## Data in this exercise:
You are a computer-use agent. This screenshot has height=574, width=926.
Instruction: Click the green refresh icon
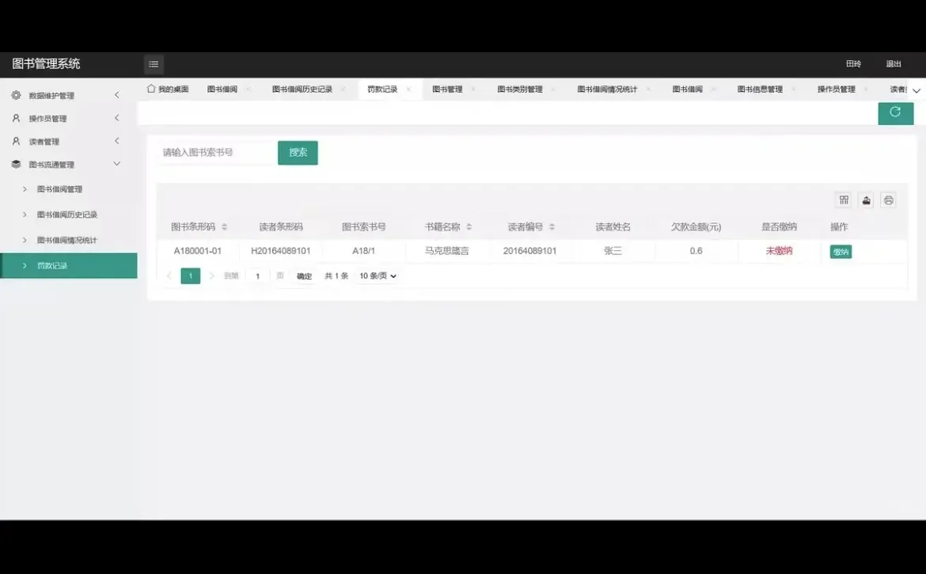pyautogui.click(x=895, y=113)
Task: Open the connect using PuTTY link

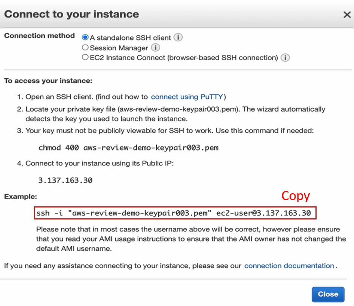Action: 187,97
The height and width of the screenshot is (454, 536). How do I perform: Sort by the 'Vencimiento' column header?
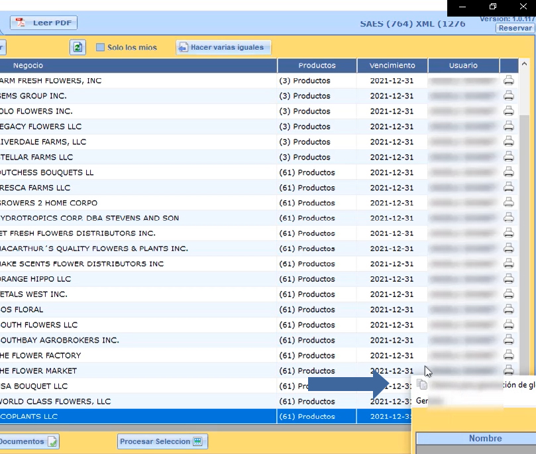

## Goal of the exercise:
Reproduce the records from the line containing "Task: Open the connect using PuTTY link" through the end of the records, inclusive, substituting "column heading" for "column header" and leaving everything else unchanged. Omit the pictures from your answer.

## Response to the task:
Task: Open the connect using PuTTY link

Action: 187,97
The height and width of the screenshot is (454, 536). How do I perform: Sort by the 'Vencimiento' column heading?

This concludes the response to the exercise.